PROBLEM TO WORK ON - Please output only the lines that begin at the line with "Viewport: 1024px width, 576px height." and run through the end of the entries below, exactly as written. Drop all pictures.

AVAILABLE DATA -
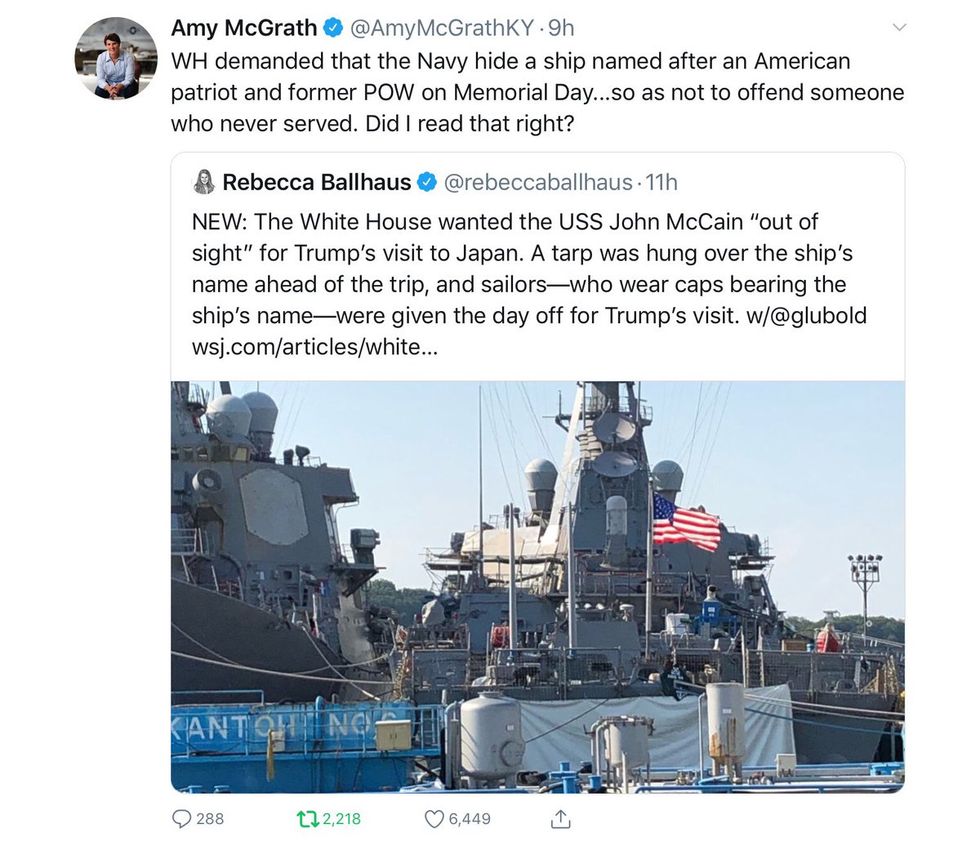980x845 pixels.
Task: Open the 11h quoted tweet timestamp
Action: tap(661, 182)
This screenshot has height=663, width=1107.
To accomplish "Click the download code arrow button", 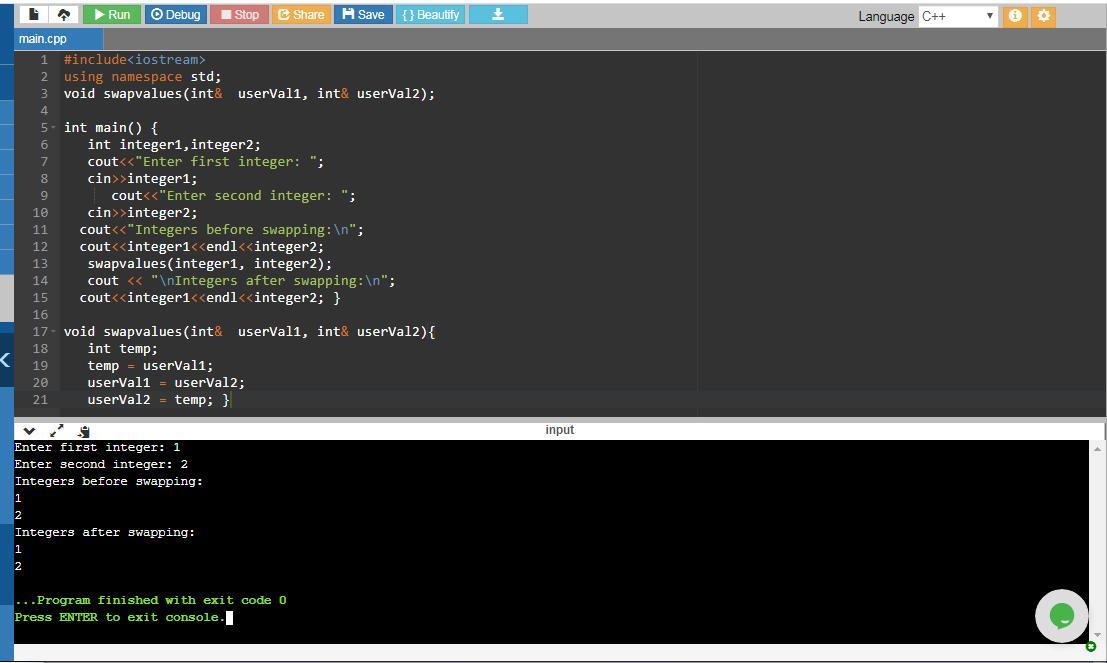I will [497, 14].
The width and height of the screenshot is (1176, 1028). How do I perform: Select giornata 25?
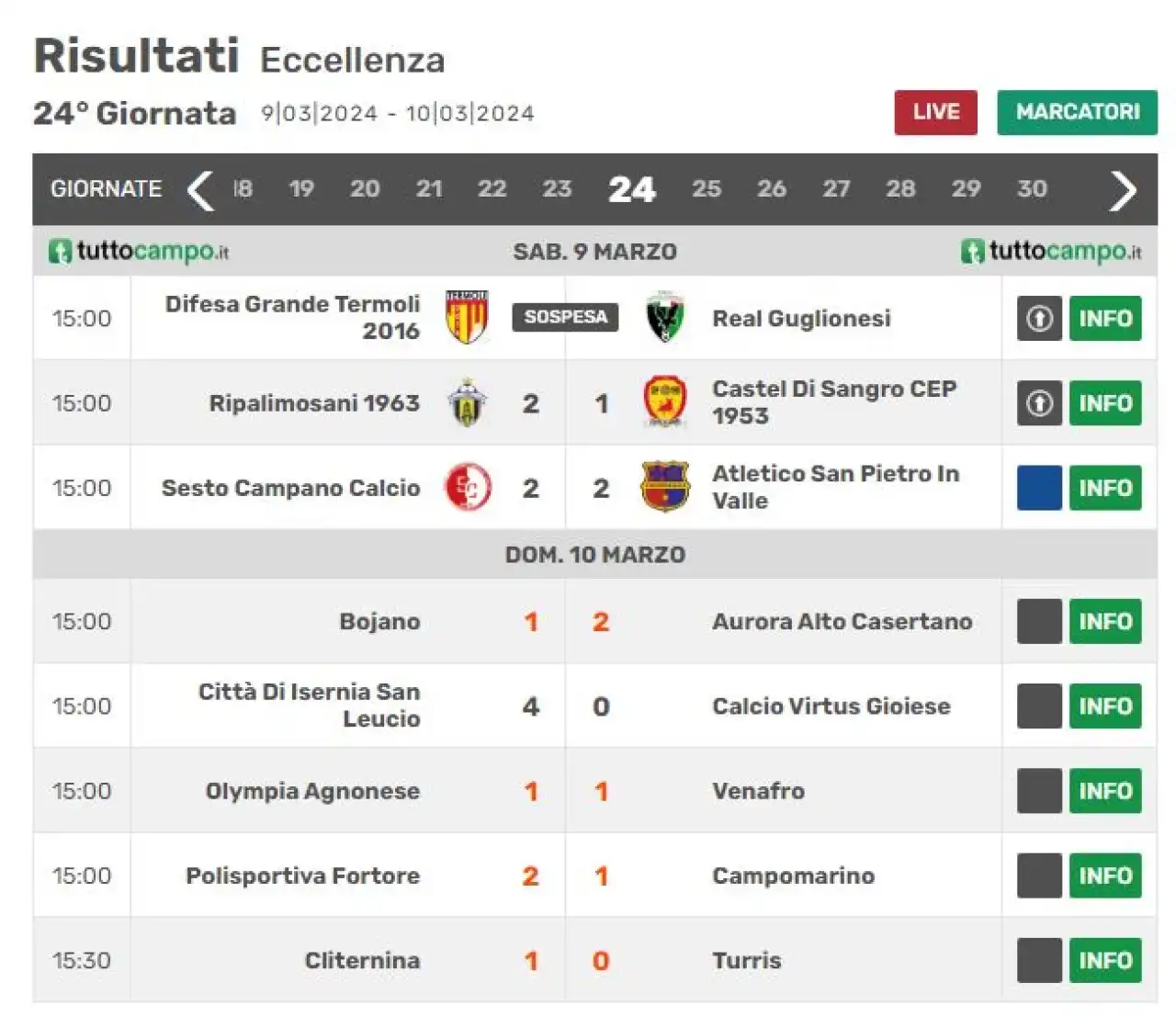[x=707, y=189]
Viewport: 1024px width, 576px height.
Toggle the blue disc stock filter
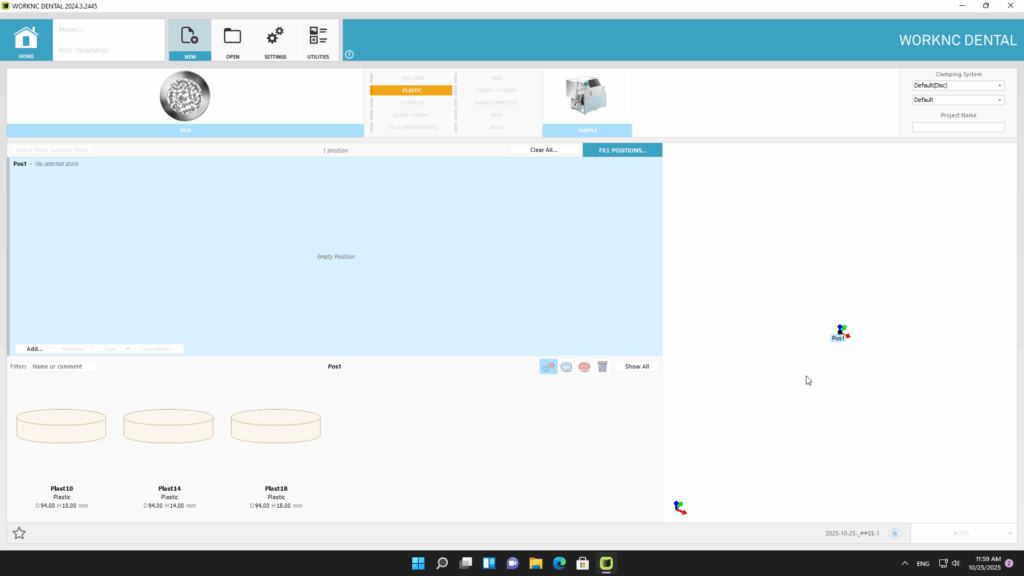click(566, 367)
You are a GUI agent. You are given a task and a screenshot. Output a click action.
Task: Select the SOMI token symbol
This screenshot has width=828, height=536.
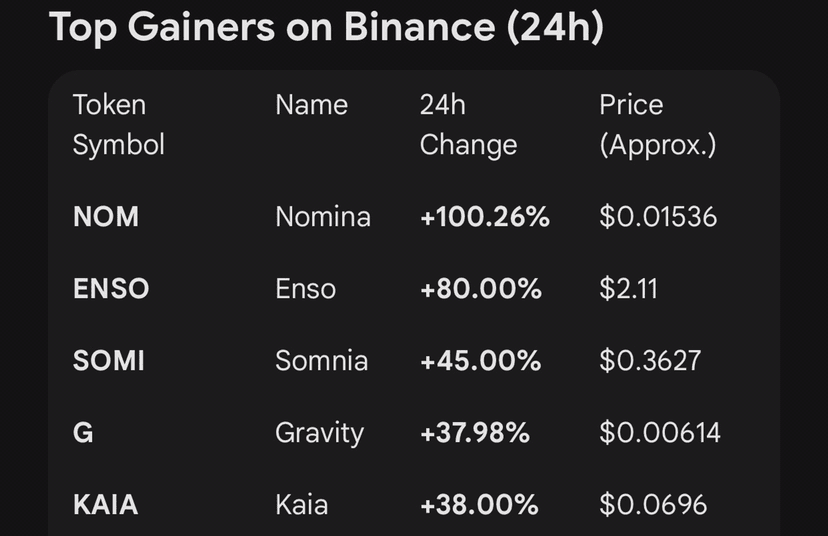[x=109, y=361]
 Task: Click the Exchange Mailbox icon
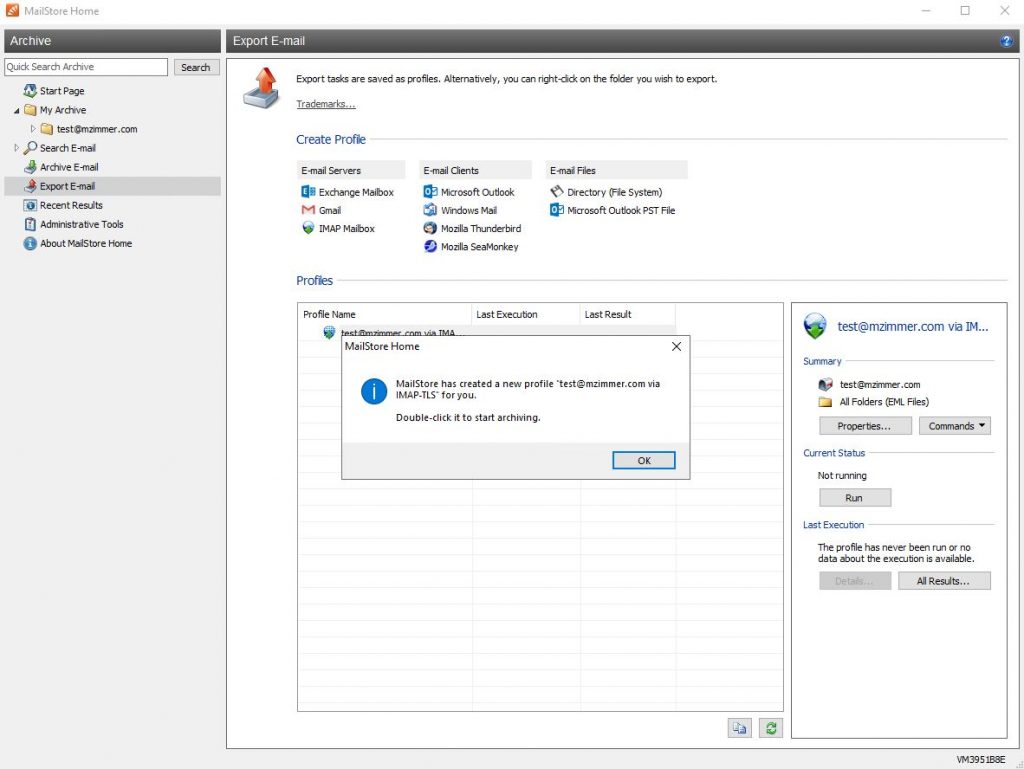click(308, 192)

WRITTEN REPLY -
Viewport: 1024px width, 576px height.
Toggle the blue disc stock filter
click(566, 367)
You are a GUI agent. You are given a task and a screenshot. Output a click action.
Task: Select the SOMI token symbol
This screenshot has width=828, height=536.
[x=109, y=361]
 Task: Click the Exchange Mailbox icon
click(308, 192)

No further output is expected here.